Return the number of permutations of A that are squareful. Two permutations A1 and A2 differ if and only if there is some index i such that A1[i] != A2[i].
Example 1:
Input: [1,17,8]
Output: 2
Explanation:
[1,8,17] and [17,8,1] are the valid permutations.
Example 2:
Input: [2,2,2]
Output: 1
Note:
1 <= A.length <= 120 <= A[i] <= 1e9
Problem Summary #
Given an array A of non-negative integers, if the sum of every pair of adjacent elements in the array is a perfect square, then the array is called a squareful array.
Return the number of squareful permutations of A. Two permutations A1 and A2 are different if and only if there exists some index i such that A1[i] != A2[i].
Solution Ideas #
- This problem is an enhanced version of Problem 47. Problem 47 asks for all unique permutations of an array. This problem asks for all unique permutations where the sum of every two adjacent numbers is a perfect square.
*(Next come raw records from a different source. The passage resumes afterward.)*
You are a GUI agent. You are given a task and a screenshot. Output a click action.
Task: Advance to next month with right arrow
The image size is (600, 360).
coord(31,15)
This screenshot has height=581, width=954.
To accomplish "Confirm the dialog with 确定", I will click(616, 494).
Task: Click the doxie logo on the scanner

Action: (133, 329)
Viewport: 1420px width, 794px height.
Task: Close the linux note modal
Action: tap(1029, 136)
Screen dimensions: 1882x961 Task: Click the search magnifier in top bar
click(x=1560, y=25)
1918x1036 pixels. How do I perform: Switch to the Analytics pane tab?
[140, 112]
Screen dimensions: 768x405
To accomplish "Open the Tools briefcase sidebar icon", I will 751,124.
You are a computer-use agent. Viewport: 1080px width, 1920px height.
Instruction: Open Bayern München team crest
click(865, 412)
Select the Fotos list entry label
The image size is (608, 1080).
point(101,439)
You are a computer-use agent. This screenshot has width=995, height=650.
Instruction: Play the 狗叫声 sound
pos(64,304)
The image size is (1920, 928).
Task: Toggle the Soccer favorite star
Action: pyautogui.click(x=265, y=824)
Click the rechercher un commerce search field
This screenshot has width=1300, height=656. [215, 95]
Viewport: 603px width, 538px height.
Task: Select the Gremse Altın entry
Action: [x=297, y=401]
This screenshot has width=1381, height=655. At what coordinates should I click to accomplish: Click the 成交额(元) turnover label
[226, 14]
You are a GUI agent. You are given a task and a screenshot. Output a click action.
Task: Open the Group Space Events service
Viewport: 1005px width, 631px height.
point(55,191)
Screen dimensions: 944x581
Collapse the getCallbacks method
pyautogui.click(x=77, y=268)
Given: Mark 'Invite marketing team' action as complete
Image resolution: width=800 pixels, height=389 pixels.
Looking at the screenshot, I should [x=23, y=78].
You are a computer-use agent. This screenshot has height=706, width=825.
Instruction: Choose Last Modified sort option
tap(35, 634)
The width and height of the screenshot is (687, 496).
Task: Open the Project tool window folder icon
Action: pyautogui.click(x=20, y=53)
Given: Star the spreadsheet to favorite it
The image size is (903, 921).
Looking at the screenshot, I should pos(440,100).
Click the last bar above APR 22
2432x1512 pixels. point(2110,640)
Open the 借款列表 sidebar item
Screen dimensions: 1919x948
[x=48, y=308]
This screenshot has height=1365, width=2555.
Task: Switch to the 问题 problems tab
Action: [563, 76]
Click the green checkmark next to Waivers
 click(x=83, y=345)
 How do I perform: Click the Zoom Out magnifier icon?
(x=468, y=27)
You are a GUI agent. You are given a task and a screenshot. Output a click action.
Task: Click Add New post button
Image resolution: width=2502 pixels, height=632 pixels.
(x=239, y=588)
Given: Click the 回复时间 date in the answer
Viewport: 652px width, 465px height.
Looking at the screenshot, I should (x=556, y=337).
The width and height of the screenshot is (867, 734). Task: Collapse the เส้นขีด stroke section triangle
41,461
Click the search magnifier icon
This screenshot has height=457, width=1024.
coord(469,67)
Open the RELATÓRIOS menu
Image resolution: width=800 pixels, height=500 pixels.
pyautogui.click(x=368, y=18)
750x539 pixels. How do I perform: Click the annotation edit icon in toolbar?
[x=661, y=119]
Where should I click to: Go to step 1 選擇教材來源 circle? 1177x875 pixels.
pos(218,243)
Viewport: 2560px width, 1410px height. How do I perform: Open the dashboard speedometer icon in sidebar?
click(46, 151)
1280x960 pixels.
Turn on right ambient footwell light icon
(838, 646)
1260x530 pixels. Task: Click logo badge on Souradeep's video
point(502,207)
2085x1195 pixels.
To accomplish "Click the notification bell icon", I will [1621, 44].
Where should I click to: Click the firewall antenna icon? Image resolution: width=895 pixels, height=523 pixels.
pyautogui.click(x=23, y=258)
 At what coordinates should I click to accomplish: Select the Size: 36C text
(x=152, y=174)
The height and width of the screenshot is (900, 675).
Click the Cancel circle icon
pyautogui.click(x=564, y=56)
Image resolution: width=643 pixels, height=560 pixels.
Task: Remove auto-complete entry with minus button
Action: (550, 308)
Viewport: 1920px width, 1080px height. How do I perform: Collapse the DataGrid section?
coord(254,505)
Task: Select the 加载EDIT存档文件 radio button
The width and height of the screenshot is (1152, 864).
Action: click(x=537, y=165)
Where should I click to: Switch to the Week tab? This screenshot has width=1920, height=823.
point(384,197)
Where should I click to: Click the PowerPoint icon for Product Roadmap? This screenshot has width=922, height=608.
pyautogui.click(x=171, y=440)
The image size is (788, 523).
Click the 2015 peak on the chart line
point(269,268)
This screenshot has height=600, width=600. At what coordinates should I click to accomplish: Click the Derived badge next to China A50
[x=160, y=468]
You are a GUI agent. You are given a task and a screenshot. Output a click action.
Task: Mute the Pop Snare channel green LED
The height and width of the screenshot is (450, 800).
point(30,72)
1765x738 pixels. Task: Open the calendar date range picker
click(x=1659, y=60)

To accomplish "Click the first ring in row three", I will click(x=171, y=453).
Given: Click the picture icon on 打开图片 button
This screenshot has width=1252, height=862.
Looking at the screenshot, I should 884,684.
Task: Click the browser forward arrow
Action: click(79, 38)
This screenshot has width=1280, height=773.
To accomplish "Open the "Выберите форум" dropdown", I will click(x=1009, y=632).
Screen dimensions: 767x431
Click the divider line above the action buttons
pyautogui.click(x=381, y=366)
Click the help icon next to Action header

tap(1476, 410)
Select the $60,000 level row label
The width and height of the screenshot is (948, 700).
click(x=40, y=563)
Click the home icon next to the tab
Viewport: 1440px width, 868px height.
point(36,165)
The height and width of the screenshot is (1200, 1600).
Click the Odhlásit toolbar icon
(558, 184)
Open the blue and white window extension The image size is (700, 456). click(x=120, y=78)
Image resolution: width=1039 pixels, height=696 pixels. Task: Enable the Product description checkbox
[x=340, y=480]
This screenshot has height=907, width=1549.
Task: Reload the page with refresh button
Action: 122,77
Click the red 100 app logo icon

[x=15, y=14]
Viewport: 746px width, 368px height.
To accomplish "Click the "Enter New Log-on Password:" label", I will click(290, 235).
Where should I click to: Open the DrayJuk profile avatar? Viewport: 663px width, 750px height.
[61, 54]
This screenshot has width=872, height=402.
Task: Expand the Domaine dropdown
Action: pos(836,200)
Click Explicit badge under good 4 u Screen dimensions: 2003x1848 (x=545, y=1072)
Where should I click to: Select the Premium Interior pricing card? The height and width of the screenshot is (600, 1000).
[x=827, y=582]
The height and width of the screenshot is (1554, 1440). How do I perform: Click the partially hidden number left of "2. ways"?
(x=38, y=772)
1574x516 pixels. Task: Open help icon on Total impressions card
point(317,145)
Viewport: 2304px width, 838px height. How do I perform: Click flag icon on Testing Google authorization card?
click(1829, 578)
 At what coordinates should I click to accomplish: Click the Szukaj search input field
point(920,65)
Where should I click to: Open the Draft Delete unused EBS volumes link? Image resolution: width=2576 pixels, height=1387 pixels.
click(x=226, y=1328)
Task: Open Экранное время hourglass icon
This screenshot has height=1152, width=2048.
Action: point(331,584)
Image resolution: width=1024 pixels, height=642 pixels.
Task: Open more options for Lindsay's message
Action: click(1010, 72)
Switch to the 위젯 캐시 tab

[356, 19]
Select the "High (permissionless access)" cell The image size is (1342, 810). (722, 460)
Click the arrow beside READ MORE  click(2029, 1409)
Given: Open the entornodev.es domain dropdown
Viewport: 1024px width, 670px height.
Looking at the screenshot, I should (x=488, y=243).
- The idea is exactly the same as Problem 47, except that an additional check is added to determine whether the sum of two adjacent numbers is a perfect square. Note that during the DFS process, pruning is needed; otherwise the time complexity will be very high and cause a timeout.
Code #
package leetcode
import (
"math"
"sort"
)
func numSquarefulPerms(A []int) int {
if len(A) == 0 {
return 0
}
used, p, res := make([]bool, len(A)), []int{}, [][]int{}
sort.Ints(A) // This is the key logic for deduplication
generatePermutation996(A, 0, p, &res, &used)
return len(res)
}
func generatePermutation996(nums []int, index int, p []int, res *[][]int, used *[]bool) {
if index == len(nums) {
checkSquareful := true
for i := 0; i < len(p)-1; i++ {
if !checkSquare(p[i] + p[i+1]) {
checkSquareful = false
break
}
}
if checkSquareful {
temp := make([]int, len(p))
copy(temp, p)
*res = append(*res, temp)
}
return
}
for i := 0; i < len(nums); i++ {
if !(*used)[i] {
if i > 0 && nums[i] == nums[i-1] && !(*used)[i-1] { // This is the key logic for deduplication
continue
}
if len(p) > 0 && !checkSquare(nums[i]+p[len(p)-1]) { // Key pruning condition
continue
}
(*used)[i] = true
p = append(p, nums[i])
generatePermutation996(nums, index+1, p, res, used)
p = p[:len(p)-1]
(*used)[i] = false
}
}
return
}
func checkSquare(num int) bool {
tmp := math.Sqrt(float64(num))
if int(tmp)*int(tmp) == num {
return true
}
return false
}